In my SELECT statement below, I’m looking to get a COUNT of connections from a table, where connections are defined as 1 connection per unique transactionID.
Thus, in my COUNT, I want to check to make sure that a connection has not already been made (i.e. same transactionID but a lower primary key id).
I tried using COUNT(DISTINCT pc.TransactionID) but the problem was that the same transactionID can occur within each grouping (ThisDate, SiteName, UserName, Command), so it was counting some connections more than once.
Then I tried joining with the same table and used SUM instead of COUNT, which seemed to work, but that increased BytesTransferred value due to the extra records that were pulled in.
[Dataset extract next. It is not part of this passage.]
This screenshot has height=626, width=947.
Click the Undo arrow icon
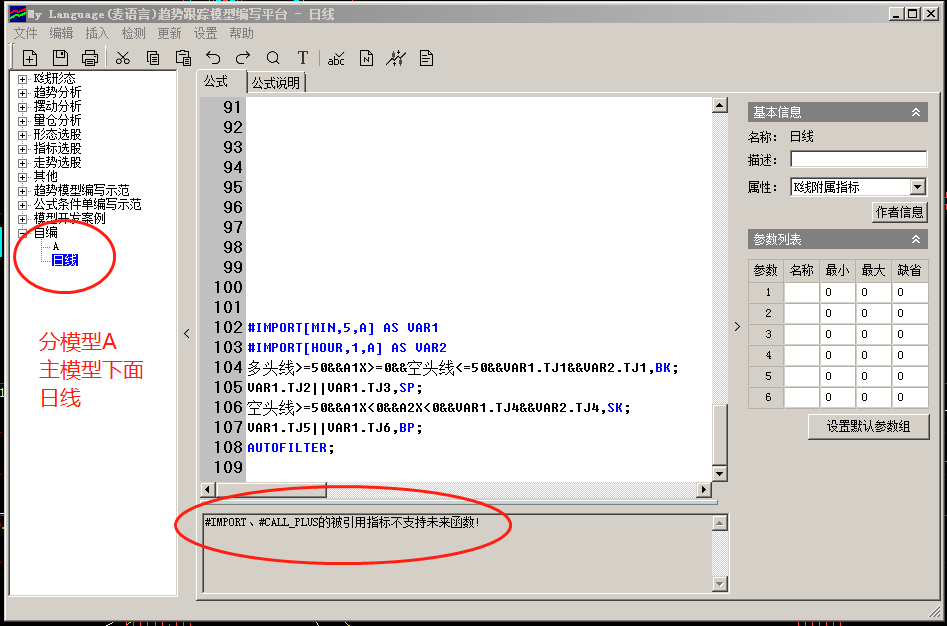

Ideas on the best way to handle this?
ProtocolCommands table
ProtocolCommandID, int, not null, primary key Time_Stamp Datetime SiteName nvarchar(50) null UserName nvarchar(50) null Command nvarchar(50) null BytesTransferred numeric(18,0) null TransactionID int not null
Select statement
SELECT CONVERT(date,pc.Time_stamp) As ThisDate, pc.SiteName, pc.UserName, pc.Command, SUM(CASE WHEN p.TransactionID IS NULL THEN 1 ELSE 0 END) As Connections, -- COUNT(DISTINCT pc.TransactionID) AS Connections, SUM(pc.BytesTransferred) AS DataTransferred FROM ProtocolCommands pc LEFT OUTER JOIN ProtocolCommands p ON p.TransactionID = pc.TransactionID AND p.ProtocolCommandID < pc.ProtocolCommandID WHERE pc.Time_Stamp >= '01/01/2019' GROUP BY CONVERT(date,pc.Time_stamp),pc.SiteName, pc.UserName, pc.Command
To give an example, here are some records:
Time_stamp SiteName UserName Command BytesTransferred TransactionID 2019-04-20 MySite Joe connect 2000 12345 2019-04-20 MySite Joe send 20000 12345 2019-04-21 MySite Joe retrieve 25952 12345 2019-04-21 MySite Joe send 30000 12345
When executing the SELECT with the COUNT(DISTINCT pc.TransactionID) and removing the inner join, the results are this (note incorrect DataTransferred for the last two rows):
ThisDate SiteName UserName Command Connections DataTransferred 2019-04-20 MySite Joe connect 1 2000 2019-04-20 MySite Joe send 0 20000 2019-04-21 MySite Joe retrieve 0 51904 2019-04-21 MySite Joe send 0 90000
When executing the SELECT with the SUM and adding the inner join, the results are this (note incorrect Connections – there should only be 1 total):
ThisDate SiteName UserName Command Connections DataTransferred 2019-04-20 MySite Joe connect 1 2000 2019-04-20 MySite Joe send 1 20000 2019-04-21 MySite Joe retrieve 1 25952 2019-04-21 MySite Joe send 1 30000
Expected result:
ThisDate SiteName UserName Command Connections DataTransferred 2019-04-20 MySite Joe connect 1 2000 2019-04-20 MySite Joe send 0 20000 2019-04-21 MySite Joe retrieve 0 25952 2019-04-21 MySite Joe send 0 30000
Advertisement
Answer
Not sure if I understood correctly, but you seem to want to detect the oldest occurance of a connection. You can do that using this query:
SELECT ROW_NUMBER() OVER (PARTITION BY TransactionId ORDER BY ProtocolCommandID ASC) as RowNum , ProtocolCommandId FROM ProtocolCommands
This will have RowNum = 1 for the record where connection appears for the very first time.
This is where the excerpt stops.